Step four: gather all of the inhabitants of the land into the house of the Lord. All are welcome.

Step five: cry out to God together. To cry out means that we come into agreement with what God has promised for our geographic area. We are to pray in the prayer meetings.

THE FOUR WAYS TO PREPARE

Preparation #1: the call to gird ourselves, to make preparation in practical areas.
Joel 1:13   Gird yourselves and lament, you priests…

The call to gird ourselves is a call to remove things that hinder prayer. Joel summoned the priests to make things ready in the practical areas of their lives so that they could pray with less distraction. He was saying, “Change your schedule!Settle practical issues in your life that will hinder your prayer focus during the solemn assembly!”

Jesus used this same language in His earthly ministry.
Lk. 12:35  Let your waist be girded and your lamps burning…

We have to rearrange our lives in a sober way and consider the cost. To do this we must say “no” to many things because it takes time to cultivate the spirit of prayer in our lives.

Preparation #2: the call to lament, having a heart-connect with God in the situation.
Joel 1:13   Lament, you priests; wail, you who minister before the altar…

The call to lament and wail speaks of a heart-connect with God and the people who are suffering in the crisis. Joel called them to feel the pain of the current crisis and any coming crisis. We are to have compassion for those all affected—to identify with them.

The Spirit will release deep compassion for the human suffering that will come in a time of judgment. God’s people are not to be disconnected from the distress of others.
God’s people will experience God’s grief, as well as His compassion, for the pain that results from judgment.

Jesus said, “Blessed are those who mourn” (Mt. 5:4). This indicates desperation, urgency and sobriety.

Preparation #3: to lie in sackcloth is to call the leaders to humility.
Joel 1:13  You priests…come lie all night in sackcloth, you who minister to my God…

2 Chr. 7:14  If My people…will humble themselves, and pray and seek My face…

Zeph. 2:3   Seek the LORD, all you meek of the earth, who have upheld His justice. Seek righteousness, seek humility. It may be that you will be hidden in the day of the LORD’s anger.

Joel tells the spiritual leadership to lie down in sackcloth.
Sackcloth was made of goat’s hair while the priest’s attire was a beautiful linen garment, as ordained by God in Exodus 28; the priest’s garment was one of status, honor, and prestige.

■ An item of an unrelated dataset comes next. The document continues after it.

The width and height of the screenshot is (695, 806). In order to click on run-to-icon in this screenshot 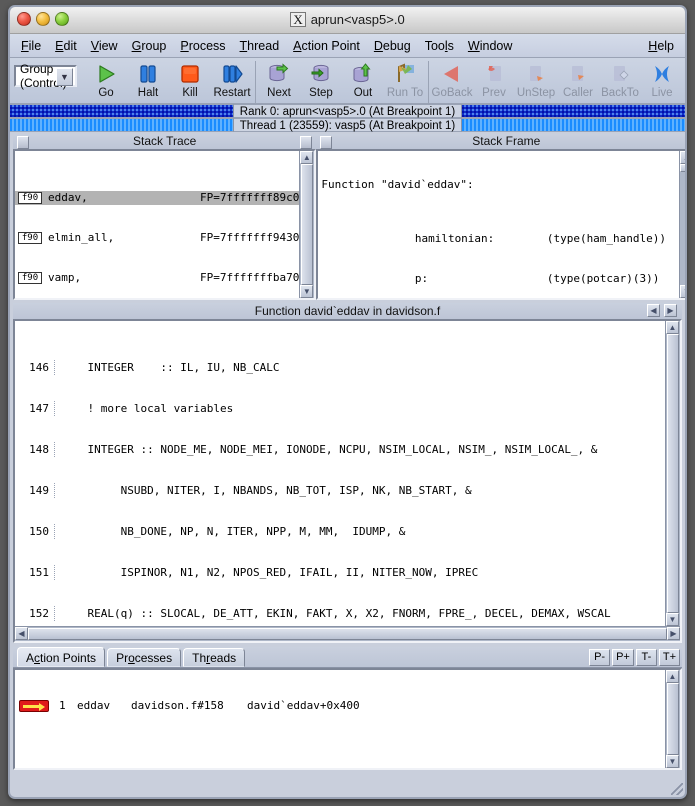, I will do `click(405, 74)`.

The call to dress in sackcloth was not a call to discomfort, but to lay down their privileged and prestigious position.  A call to humble ourselves in the presence of God for the purpose of prayer.
Everyone stands on equal ground before the throne. Joel was essentially saying, “Take off your priestly robes; lay down your ecclesiastical titles, your positions, and degrees.” All are equal before God, without any special honor or status, regardless of leadership roles. It was a call for everyone to come together before the Lord in humility.

Preparation #4: all night—extreme and radical.
Joel 1:13  Lament, you priests…come lie all night in sackcloth, you who minister to God…

To lie all night before the Lord requires significant effort. Yet this is the Lord’s mandate to leaders. Joel is not merely preaching his personal ministry preferences. It was from God. He was not presenting this as an option. He was crying out: “You have to act!”